Church Survey Raises Estimate of Amnesty Seekers Facing Separation
More illegal aliens applying for amnesty than initially estimated face the separation of family members, according to a survey conducted in Los Angeles County by Catholic clergy lobbying for liberalization of the program.
Of the nearly 3,000 families that participated in the church survey, one-third said they had not applied for amnesty. Of the two-thirds who have taken steps toward applying, 44% said they have one or more family members who are ineligible for legalization. Of those who had not applied, 48% said they had relatives who would not qualify.
Several months ago, church officials who have been pressing for a change in the rules estimated that 30% of amnesty applicants might face some family separation.
Federal officials, who joined the religious leaders at an unusual press conference Tuesday, promised to take steps to see that families are not separated.
Acknowledging that the survey indicates a great effect on families, Harold Ezell, Western regional commissioner of the Immigration and Naturalization Service, said he would relay the information to U.S. Commissioner Alan Nelson for review. It was Nelson who challenged the religious leaders at a meeting in Los Angeles last summer to document whether a serious problem existed, members of the group said.
In exchange for Ezell’s cooperation, the religious leaders pledged their cooperation in encouraging their parishioners to apply for the program. The joint press conference was termed “historical” by participants, who noted that the officials and the religious leaders have often been at odds over the law and its implementation.
Ezell conceded that the issue “needs a little more clarification,” but cautioned that Congress’ intent in enacting the law “was never to legalize every alien” in the country. Under the landmark immigration law, illegal aliens who have lived in this country before January, 1982, are eligible for amnesty.
“Morally, we cannot stand by and see families broken up and destroyed because of the fear of deportation,” said Father William Jansen, a leader in the South-Central Organizing Committee, one of three church-based sister organizations in Los Angeles that conducted the survey of 14 parishes.
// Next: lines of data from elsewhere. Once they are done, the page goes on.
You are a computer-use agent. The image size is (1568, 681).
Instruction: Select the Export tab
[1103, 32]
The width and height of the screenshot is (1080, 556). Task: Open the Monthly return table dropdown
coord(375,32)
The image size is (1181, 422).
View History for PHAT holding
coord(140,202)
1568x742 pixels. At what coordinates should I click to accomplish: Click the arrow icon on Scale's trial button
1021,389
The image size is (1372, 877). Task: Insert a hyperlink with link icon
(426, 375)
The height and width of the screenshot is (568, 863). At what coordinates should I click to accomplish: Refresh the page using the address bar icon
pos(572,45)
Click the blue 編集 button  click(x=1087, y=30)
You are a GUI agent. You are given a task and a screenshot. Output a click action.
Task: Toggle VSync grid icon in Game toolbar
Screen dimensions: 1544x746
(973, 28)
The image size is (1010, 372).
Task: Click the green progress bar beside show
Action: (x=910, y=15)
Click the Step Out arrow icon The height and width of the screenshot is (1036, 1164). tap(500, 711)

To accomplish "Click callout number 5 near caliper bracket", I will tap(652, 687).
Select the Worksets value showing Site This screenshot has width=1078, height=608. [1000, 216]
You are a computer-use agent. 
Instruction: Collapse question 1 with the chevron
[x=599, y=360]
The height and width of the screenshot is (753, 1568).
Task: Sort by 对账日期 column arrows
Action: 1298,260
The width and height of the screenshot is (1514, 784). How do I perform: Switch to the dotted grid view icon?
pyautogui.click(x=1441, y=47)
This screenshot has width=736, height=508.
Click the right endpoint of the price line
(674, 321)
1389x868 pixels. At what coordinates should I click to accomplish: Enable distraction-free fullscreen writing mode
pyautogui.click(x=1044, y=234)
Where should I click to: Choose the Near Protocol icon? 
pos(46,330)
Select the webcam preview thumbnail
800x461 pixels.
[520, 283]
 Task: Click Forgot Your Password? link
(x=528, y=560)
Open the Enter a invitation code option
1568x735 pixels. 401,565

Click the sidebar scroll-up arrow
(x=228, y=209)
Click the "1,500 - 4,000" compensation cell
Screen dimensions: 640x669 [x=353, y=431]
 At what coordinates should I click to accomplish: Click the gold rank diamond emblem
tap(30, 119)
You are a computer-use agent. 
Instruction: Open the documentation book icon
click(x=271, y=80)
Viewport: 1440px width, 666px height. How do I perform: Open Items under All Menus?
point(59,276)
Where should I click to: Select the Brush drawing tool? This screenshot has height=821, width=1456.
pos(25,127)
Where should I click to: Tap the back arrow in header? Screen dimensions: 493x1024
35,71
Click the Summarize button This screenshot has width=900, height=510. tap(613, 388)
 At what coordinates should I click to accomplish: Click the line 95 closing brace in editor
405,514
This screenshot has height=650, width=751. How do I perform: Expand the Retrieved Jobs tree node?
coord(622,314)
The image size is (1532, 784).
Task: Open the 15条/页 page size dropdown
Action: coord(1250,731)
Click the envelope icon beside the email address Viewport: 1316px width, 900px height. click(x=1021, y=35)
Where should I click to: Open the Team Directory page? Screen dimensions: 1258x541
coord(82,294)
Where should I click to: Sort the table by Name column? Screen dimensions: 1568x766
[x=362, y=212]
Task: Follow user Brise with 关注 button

Questionnaires were distributed at Masses during the last four months.
Family members, including spouses and children, must qualify individually. In one concession, the INS in October announced a change in policy allowing the children of eligible parents to remain in the country.
Los Angeles INS District Director Ernest Gustafson said that “there has not been a single individual who has filed who has had a non-qualifying family member removed from the country.” Even in those cases where a non-qualifying family member has been apprehended, outside the amnesty process, and ordered deported, officials have used their administrative discretion to allow the person to remain in the country.
Moreover, Gustafson said that the INS will “continue to extend the time (that such people may remain) until Congress deals with the problem.”